Alias Hook
Review
Alias Hook
When you read PETER PAN, what does Captain Hook’s voice sound like? Is it nasally and self-important like Dustin Hoffman’s portrayal in Hook or the animated Peter Pan? What if he sounded like and was as smart and cool as Peter O’Toole or Benedict Cumberbatch? A deep and resoundingly rich all-knowing tone like the ringing of the Liberty Bell, but funny and self-deprecating, too?
That would be the voice of Captain Hook in ALIAS HOOK, a fantastic new tome by Lisa Jensen in which she envisions Captain James Benjamin Hook as a witty, erudite, still-dashing villain/privateer who is doomed to spend eternity in the mobius strip of life in Neverland, always the villain, the captain of a ship called the Jolie Rouge,which must be forever involved in a pointless war that never ends. What a wonderful conceit…and Jensen mines it for all its worth.
"ALIAS HOOK is Peter Pan for grownups without losing any of the sense of wide-eyed adventure that makes the original story such a classic."

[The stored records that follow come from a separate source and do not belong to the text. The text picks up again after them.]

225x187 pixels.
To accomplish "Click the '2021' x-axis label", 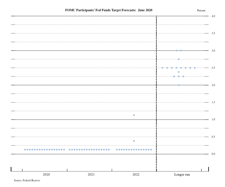I will point(91,175).
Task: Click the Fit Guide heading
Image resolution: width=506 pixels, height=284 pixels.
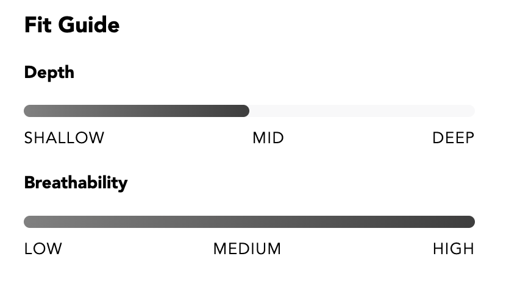Action: point(72,25)
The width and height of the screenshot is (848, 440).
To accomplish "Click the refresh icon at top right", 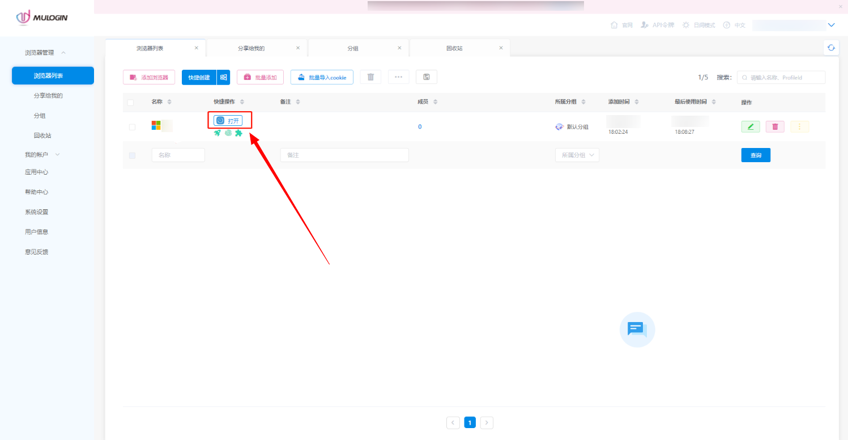I will point(831,48).
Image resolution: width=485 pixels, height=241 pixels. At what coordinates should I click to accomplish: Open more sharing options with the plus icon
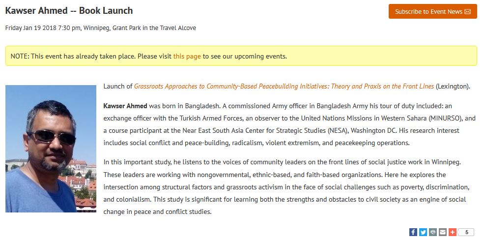pos(453,232)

After losing a chance at real love, Hook has a dalliance with a difficult voodoo priestess on the beautiful island of Saint-Domingue, the same island and the same woman who put the curse on him that now keeps him forever in Neverland. So when Hook meets a foreboding woman, a grown lady named Stella Parish, who somehow ends up in Neverland, going against the wishes of Peter Pan, she discovers magical creatures and events that Hook himself has never had the good fortune to discover. Of course, the real Hook is a discovery all in himself, for Stella and for the land with which he is in constant battle. It’s a good setup for a strange and provocative love story, isn’t it?
Pan and the Lost Boys are in pursuit of Stella; she is ruining their endless game, and they need to put a stop to it. In the meantime, she may be the last vestige of hope for Hook, and so begins a race to the finish that brings to a child’s wonderland a sense of adult savvy and cunning. ALIAS HOOK is Peter Pan for grownups without losing any of the sense of wide-eyed adventure that makes the original story such a classic.

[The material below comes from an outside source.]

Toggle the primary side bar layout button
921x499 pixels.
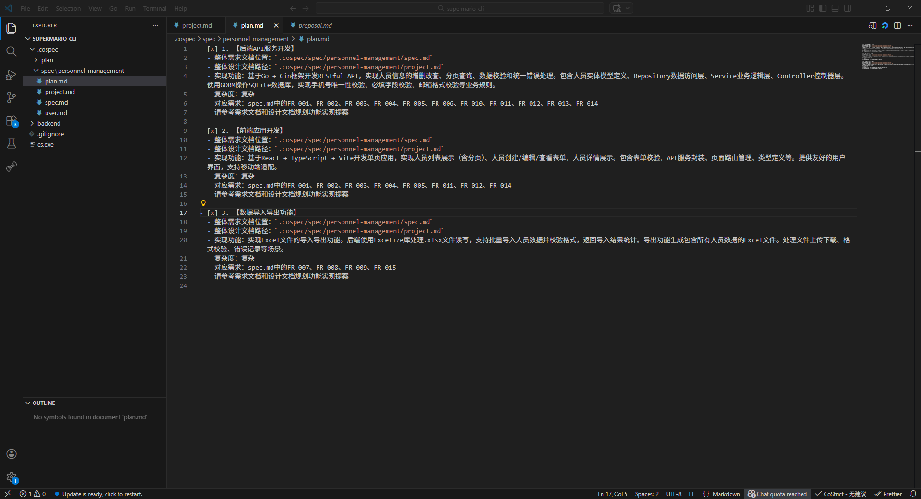click(823, 8)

I was never much of a fan of the actual J. M. Barrie book. It went a little long for me and didn’t have as many smart and savvy females in it to maintain my interest as a kid. However, ALIAS HOOK manages to find the right tone between the original fantasy and the contemporary re-imagining of the redemptive journey of one of English literature’s most damning villains. Jensen gives Hook a wonderfully funny yet nasty tone and brings the character to life for a whole new generation of readers. Of course, PETER PAN was always about not growing up. But in ALIAS HOOK, we get a sense of what it would be like if the wily Captain was not devoured by the alligator and went on to a fascinating new life in his golden years. It is the ultimate retirement adventure, a la Cocoon, and gives not just Hook but the legend of Pan a fantastic leap into the future of storytelling.
ALIAS HOOK can sit rightfully atop the original tome and extend the legend, so that getting thrown out of Neverland doesn’t seem so awful anymore…nor does being an adult.